Lakehouse for all your organizational data: The lakehouse combines the best of the data lake and the data warehouse in a single experience. It enables users to ingest, prepare, and share organizational data in an open format in the lake. Later you can access it through multiple engines such as Spark, T-SQL, and Power BI. It provides various data integration options such as dataflows and pipelines, shortcuts to external data sources, and data product sharing capabilities.
Performant Spark engine & runtime: Fabric Data engineering provides customers with an optimized Spark runtime with the latest versions of Spark, Delta, and Python.. It uses Delta Lake as the common table format for all engines, enabling easy data sharing and reporting with no data movement. The runtime comes with Spark optimizations, enhancing your query performance without any configurations. It also offers starter pools and high-concurrency mode to speed up and reuse your Spark sessions, saving you time and cost.
Spark Admin & configurations: Workspace admins with appropriate permissions can create and configure custom pools to optimize the performance and cost of their Spark workloads. Creators can configure environments to install libraries, select the runtime version, and set Spark properties for their notebooks and Spark jobs.
Developer Experience: Developers can use notebooks, Spark jobs, or their preferred IDE to author and execute Spark code in Fabric. They can natively access the lakehouse data, collaborate with others, install libraries, track history, do in-line monitoring, and get recommendations from the Spark advisor. They can also use Data Wrangler to easily prepare data with a low-code UI.
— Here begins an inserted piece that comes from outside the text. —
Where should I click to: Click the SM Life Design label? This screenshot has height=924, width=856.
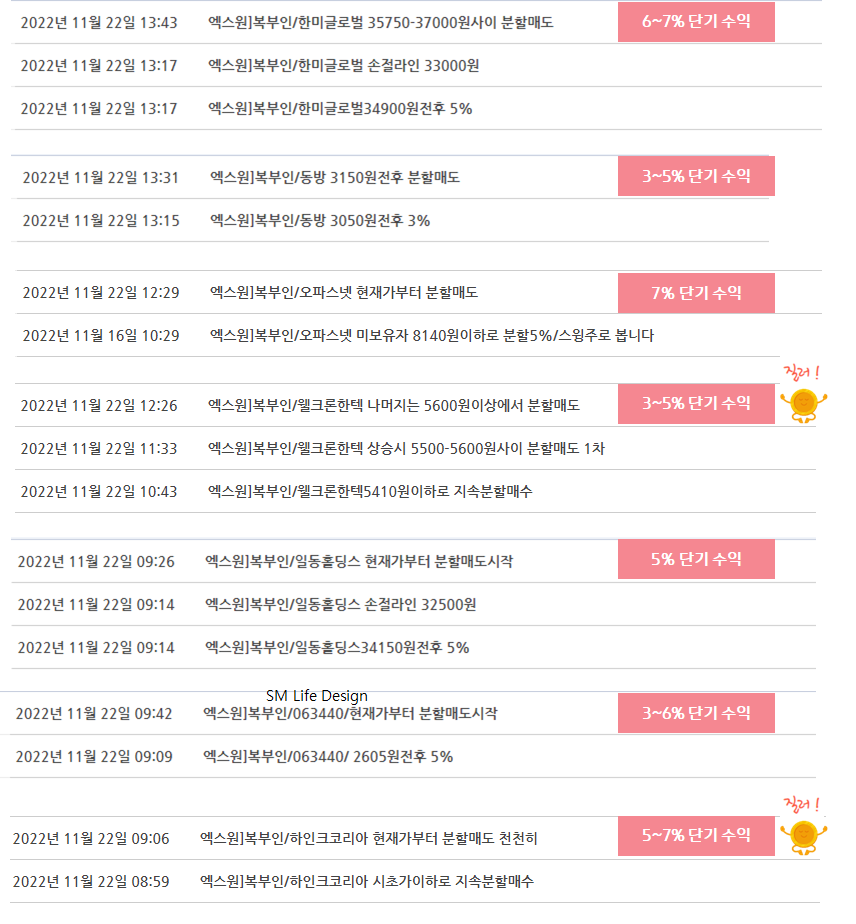[317, 696]
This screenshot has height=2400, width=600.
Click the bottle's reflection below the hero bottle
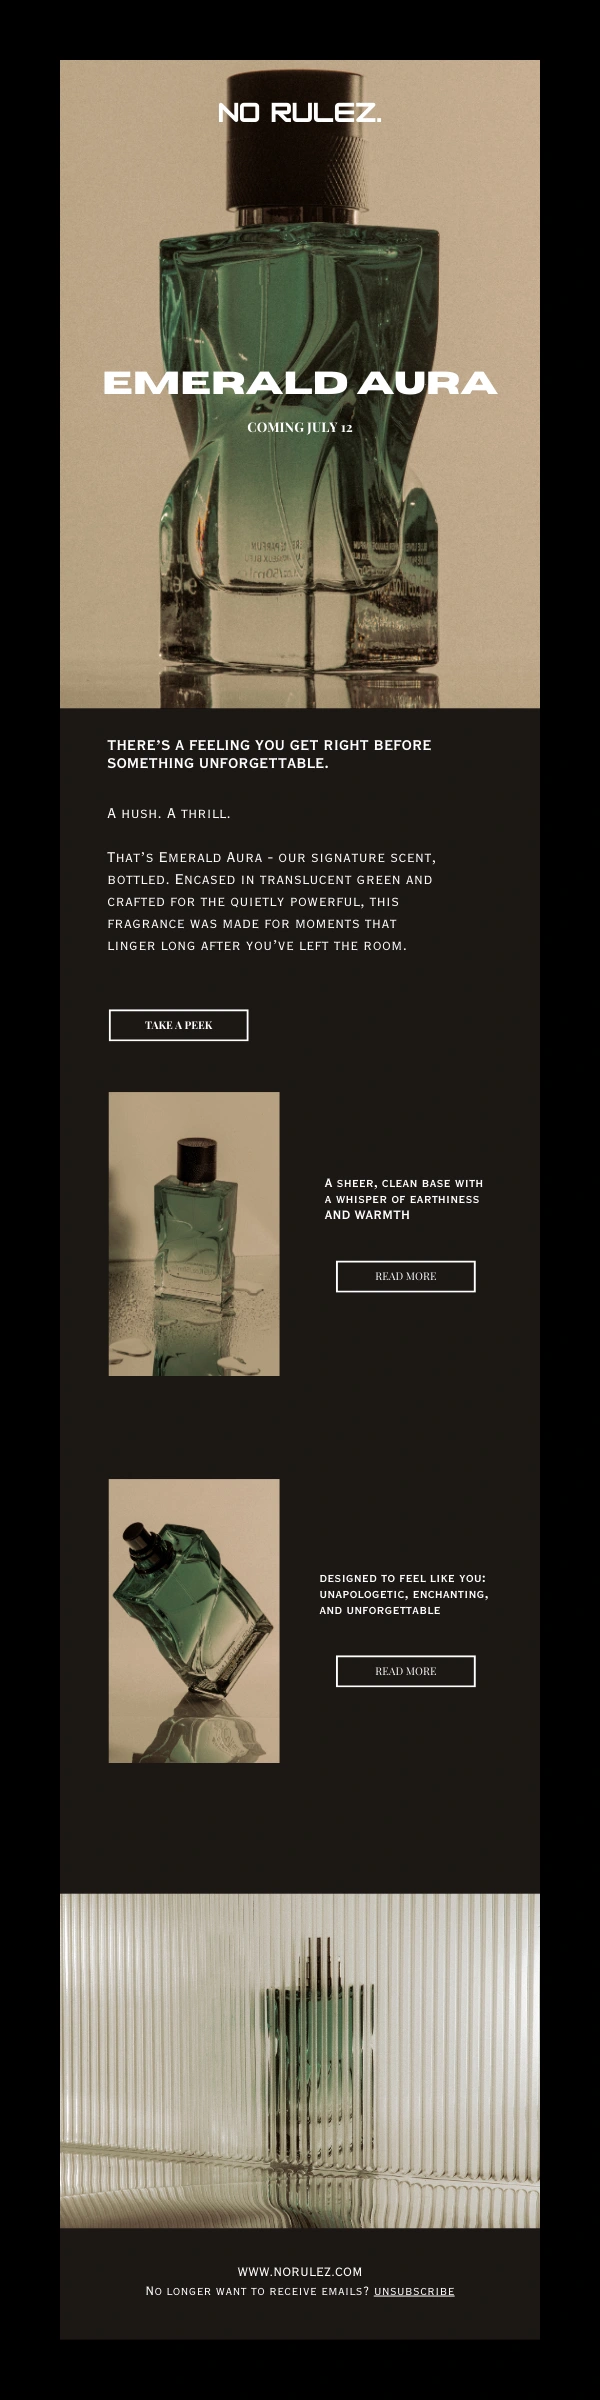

Platform Integration: All Fabric data engineering items, including notebooks, Spark jobs, environments,and lakehouses, are integrated deeply into the Fabric platform (enterprise information management capabilities, lineage, sensitivity labels, and endorsements).
Investment areas
Python notebook
Estimated release timeline: Q4 2024
Release Type: Public preview
Fabric notebooks support pure Python experience. This new solution is targeting BI developers and Data Scientists working with smaller datasets (up to a few GB) and using Pandas, and Python as their primary language. Through this new experience, they'll be able to benefit from native Python language and its native features and libraries out of the box, will be able to switch from a Python version to another (initially two versions will be supported) and finally will benefit with a better resource utilization by using a smaller 2VCore machine.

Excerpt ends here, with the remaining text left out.